If you are an artist or musician or writer, use your talents to bring more and more attention to our problems and the quest for the solution. Be a constant reminder of the peril our society and world faces.

Overall, though, my point here is that all of us have a role to play in our cultural healing. There is no leader who can tell us how to contribute. Each of us has to look around us and use our own minds and souls to see what needs doing and how we are best suited to do it. Each of us must contribute in our own way. 

What is the one thing you know how to do? What is the one thing you can dedicate a slice of your life to? 

Those last questions are ones I’ve spent a lot of time struggling with, but for some reason, reading them in this context gave me a whole new perspective.

What do I know how to do? Write and sew.

What is the one thing I can dedicate a slice of my life to? Combining those two things to raise awareness of the suffering I see in the world, and doing my part to heal it.

That suffering may take different forms — recovery after natural (or man-made) disaster, coping with the fallout of war, living with the legacy of hate in all its forms, the planetary crisis of global warming, poverty and hunger to name a few.

I have found and purchased a new URL. I have outlined the new site and the things I hope to do (both online and beyond). I have committed to writing and sewing every weekday. I’m finally on the road. And from my joy at my first few steps I will ask you my version of the questions Colin asked:

What cause matters most to you?

What can you do about it?

For more inspiration, check out: How to Change the World (Hint: It’s Not Voting)

In the Thick of It

I have never really lived in a place with winter. Not since I was a little girl and spent a couple of white, wet seasons in upstate New York. I never even learned to ski, thanks to a paranoid gymnastics coach, so I skipped all those Tahoe trips so many of my friends took, and still take.

I have to admit, I was afraid of it. Afraid of the way it might chill me to the bone, especially given how easily I have always gotten cold. Afraid of the slick sidewalks and icy roads. And yes, I was also afraid of what I might do, stuck here in one tiny room longing for my garden and for spring to come.

I have always been able to garden all year through. San Francisco’s temperate climate means there is always something to do — rake, mulch, plant, trim. The garden is always calling you. But not here. Here the garden is sleeping beneath it’s thick, white winter blanket. You can’t even hear it breathing the world is so quiet thanks to the snow.
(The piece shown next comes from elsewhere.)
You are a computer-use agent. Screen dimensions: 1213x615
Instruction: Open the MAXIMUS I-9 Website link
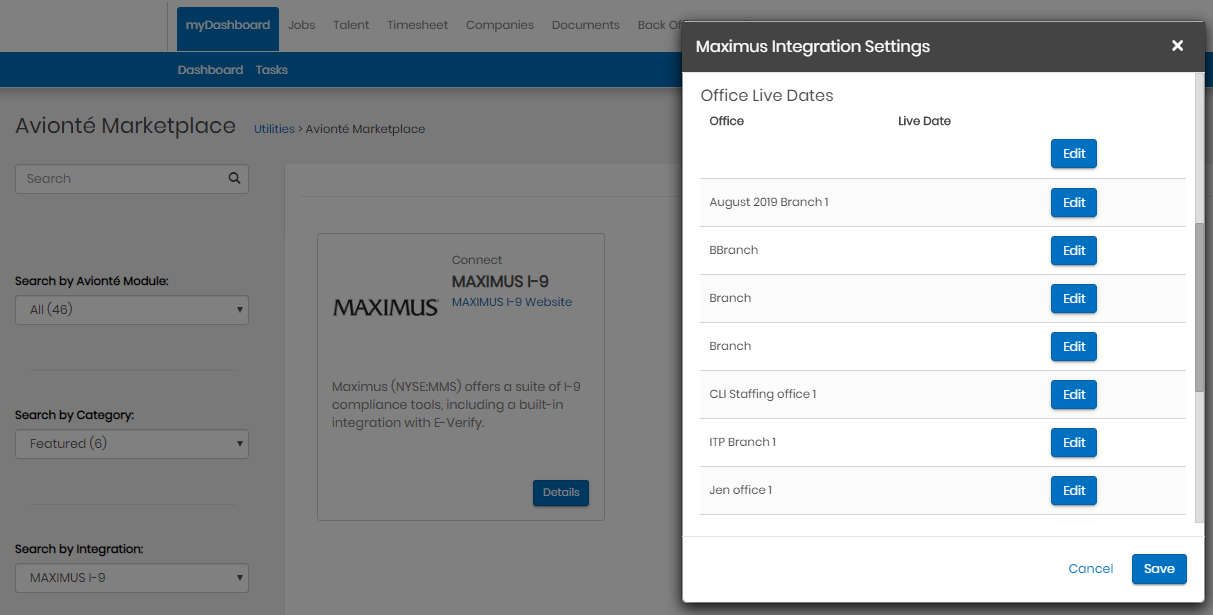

I never believed I’d actually say this, but I am in love with winter. In love with the white. In love with the silence. In love with the way the world slows down. It is such an amazing blessing, all this space and time I never knew I longed for.

There is a whole world in this one room, free of the demands of the garden. I have found time to get back to hobbies and projects too long put aside. I have started making quilts again. I have been writing. I have this whole new old life that my lust for greenery had pushed aside, and I am loving it. And I want to share it with you. Because while I am reveling in letting the garden lie fallow, the blog shouldn’t have to. There is enough growth in this one room to keep this space thriving no matter how hard or how long it snows.

Of course that means some things will have to change. This blog will need to stretch out and make room. It will sometimes need to peer into cupboards. It will sometimes need to look out at the world. It will need to find the connection between plant and fabric and word and stone. And there is a connection. It’s called Home.